GM officials claim they now know of 13 fatalities connected to the defect, but the real number is likely higher. The New York Times reports that the NHTSA received more than 260 consumer complaints about GM vehicles whose engines shut down while the cars were being driven. A review of NHTSA records by the consumer group Center for Auto Safety found 303 deaths between 2002 and 2012 in crashes involving the Cobalt and Ion in which airbags failed to deploy.

The GM-government cover-up has exacted a terrible human toll. According to a recent report in the New York Times, GM has responded to families of crash victims with lies and callousness. GM told a family whose 23-year-old daughter died in an accident in 2010 involving a Chevrolet Cobalt whose airbags failed to deploy that her death had no connection to any defect. In another case, GM threatened the family of a crash victim, saying the company would pursue them for attorney fees if they did not drop their case.

The collusion of the NHTSA illustrates that the government functions as an arm of big business. There is an incestuous relationship between government regulators and those they supposedly regulate. In December 2013, to cite one example, NHTSA head David Strickland announced he was resigning from his post to take a job with a law firm that lobbies on behalf of the auto industry. The same corruption that was seen in the relation of regulators to BP in the Gulf oil spill and between bank regulators and Wall Street prevails in every sector of the economy.

The House of Representatives and the Senate are holding hearings this week on the GM scandal. That what is being prepared is another cover-up was already signaled by the remarks of Michigan Congressman Fred Upton, the chairman of the House committee looking into the delayed GM recall, who said Sunday that the auto maker and NHTSA had “failed to connect the dots.” The same tired and discredited alibi used to conceal government foreknowledge or facilitation of disasters from 9/11 to the Boston Marathon bombing is dredged up once again with the same intent.

According to the Center for Responsive politics, Upton’s campaigns have received $73,750 since 1989 from a political action committee controlled by GM as well as individual GM employees, and over $100,000 from a Ford Motor political action committee and employees.

For the past four decades, there has been a non-stop drive by both the Democrats and Republicans to dismantle the limited safety regulations established in an earlier period as a result of the struggles of the working class.

In the 2009 forced bankruptcy and restructuring of GM, the government obtained majority ownership in the company, which it held until November 2010. The Obama administration inserted a clause that held the reorganized company harmless from product liability lawsuits stemming from before July 2009. This was at a time when GM and the government were already well aware of fatal accidents involving defective ignition switches.

These facts demonstrate the lawlessness and criminality that have become the defining features of contemporary capitalism. Such crimes are not aberrations. They are embedded in the system of private ownership of the means of production and production for profit. Driven by the insatiable demands of Wall Street investors for maximum returns on investment, corporations such as GM inevitably skimp on safety measures that detract from their bottom line.

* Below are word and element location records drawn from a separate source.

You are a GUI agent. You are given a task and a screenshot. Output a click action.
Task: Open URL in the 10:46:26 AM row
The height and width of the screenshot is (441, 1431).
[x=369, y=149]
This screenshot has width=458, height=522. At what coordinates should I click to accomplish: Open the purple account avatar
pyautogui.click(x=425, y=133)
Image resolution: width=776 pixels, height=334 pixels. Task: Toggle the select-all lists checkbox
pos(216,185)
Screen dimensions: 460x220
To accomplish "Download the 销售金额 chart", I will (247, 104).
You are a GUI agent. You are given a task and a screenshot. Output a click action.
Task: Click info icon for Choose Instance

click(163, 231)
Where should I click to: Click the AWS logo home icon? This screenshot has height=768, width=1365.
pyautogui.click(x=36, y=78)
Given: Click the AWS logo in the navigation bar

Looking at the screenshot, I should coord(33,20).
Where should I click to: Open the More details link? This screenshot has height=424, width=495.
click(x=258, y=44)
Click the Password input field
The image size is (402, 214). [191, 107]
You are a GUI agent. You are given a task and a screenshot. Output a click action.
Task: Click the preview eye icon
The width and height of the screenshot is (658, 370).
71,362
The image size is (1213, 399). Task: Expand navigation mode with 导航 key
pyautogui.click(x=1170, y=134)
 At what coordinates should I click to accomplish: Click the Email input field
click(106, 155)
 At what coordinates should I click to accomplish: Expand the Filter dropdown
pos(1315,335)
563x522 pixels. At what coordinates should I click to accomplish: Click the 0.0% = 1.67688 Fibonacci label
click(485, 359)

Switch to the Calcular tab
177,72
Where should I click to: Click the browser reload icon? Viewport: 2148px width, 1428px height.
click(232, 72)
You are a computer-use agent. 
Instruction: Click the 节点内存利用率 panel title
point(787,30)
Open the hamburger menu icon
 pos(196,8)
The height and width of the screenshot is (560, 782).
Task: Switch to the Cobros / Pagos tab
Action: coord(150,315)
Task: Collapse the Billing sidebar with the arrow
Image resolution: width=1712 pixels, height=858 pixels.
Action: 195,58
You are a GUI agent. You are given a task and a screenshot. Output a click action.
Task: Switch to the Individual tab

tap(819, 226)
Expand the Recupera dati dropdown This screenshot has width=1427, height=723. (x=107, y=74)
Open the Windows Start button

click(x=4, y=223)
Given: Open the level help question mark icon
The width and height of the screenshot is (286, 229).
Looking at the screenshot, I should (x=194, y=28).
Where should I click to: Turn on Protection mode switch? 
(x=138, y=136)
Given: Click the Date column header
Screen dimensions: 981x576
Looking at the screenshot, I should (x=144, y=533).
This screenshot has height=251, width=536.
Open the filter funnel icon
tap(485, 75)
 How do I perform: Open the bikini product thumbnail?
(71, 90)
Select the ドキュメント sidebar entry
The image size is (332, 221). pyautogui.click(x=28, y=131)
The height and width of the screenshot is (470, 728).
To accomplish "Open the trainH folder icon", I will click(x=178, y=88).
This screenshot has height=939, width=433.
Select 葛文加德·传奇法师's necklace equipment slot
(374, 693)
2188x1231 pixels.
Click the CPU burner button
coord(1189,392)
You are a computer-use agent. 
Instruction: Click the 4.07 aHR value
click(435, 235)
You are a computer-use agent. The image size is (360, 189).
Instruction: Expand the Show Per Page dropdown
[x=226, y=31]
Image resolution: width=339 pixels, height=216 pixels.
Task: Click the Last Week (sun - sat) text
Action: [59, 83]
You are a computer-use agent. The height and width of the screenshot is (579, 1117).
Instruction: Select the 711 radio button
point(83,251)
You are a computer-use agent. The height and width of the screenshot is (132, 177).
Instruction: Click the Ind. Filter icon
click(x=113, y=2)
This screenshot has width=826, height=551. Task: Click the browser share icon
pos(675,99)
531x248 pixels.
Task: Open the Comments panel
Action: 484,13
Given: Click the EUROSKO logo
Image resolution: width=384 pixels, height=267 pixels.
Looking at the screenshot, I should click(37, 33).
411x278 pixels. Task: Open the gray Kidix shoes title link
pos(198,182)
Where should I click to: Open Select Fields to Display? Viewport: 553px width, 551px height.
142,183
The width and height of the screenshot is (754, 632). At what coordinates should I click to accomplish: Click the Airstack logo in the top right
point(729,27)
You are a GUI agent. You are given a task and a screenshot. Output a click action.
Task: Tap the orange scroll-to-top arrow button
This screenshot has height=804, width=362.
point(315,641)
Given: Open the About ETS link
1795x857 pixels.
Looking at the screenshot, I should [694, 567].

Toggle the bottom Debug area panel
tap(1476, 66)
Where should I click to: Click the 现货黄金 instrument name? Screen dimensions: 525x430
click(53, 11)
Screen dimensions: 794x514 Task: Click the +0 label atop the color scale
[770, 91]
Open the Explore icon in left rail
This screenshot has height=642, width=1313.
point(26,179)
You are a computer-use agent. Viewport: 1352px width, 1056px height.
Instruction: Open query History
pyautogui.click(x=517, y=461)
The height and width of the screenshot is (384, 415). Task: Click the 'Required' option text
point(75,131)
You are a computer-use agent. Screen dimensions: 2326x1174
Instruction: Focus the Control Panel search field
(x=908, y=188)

All those, both at GM and in the government, who are responsible for allowing potentially deadly cars to remain on the road must be prosecuted and brought to justice. The families of the victims must be fully compensated.

But any struggle for a serious redress of safety issues inevitably poses the question: In whose interest is society organized? The need in a complex, highly technological society for scientific planning and quality control raises the necessity for public ownership and democratic control of industry. This can be implemented only through the development of an independent political movement of the working class based on a socialist program.